* **Prompt**
Report all lines of the records that contain "target".

* **Supplied data**
******

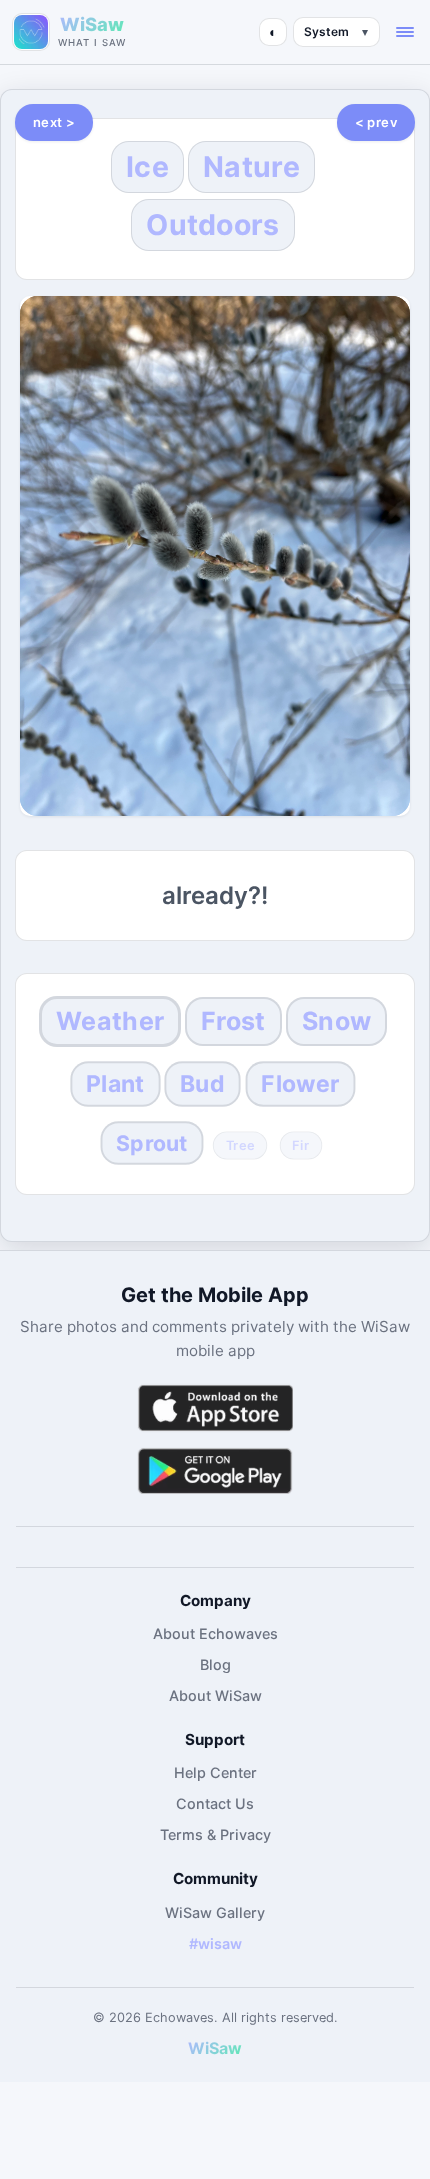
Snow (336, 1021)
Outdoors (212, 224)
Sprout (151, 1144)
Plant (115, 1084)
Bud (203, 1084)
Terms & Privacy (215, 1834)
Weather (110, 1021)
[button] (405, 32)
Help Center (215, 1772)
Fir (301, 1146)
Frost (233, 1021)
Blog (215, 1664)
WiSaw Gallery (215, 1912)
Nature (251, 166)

******

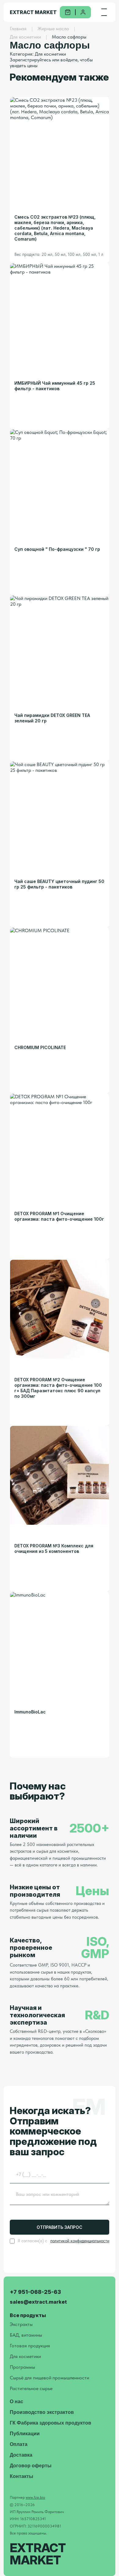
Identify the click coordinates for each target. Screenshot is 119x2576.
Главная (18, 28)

******

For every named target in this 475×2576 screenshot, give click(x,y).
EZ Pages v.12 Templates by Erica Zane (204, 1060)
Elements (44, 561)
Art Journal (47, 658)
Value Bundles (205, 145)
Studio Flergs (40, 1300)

******

* **Expected answer**
Identify the click coordinates for each target. Screenshot is 119x2576.
For every named target in this 475×2576 screenshot, give click(x,y).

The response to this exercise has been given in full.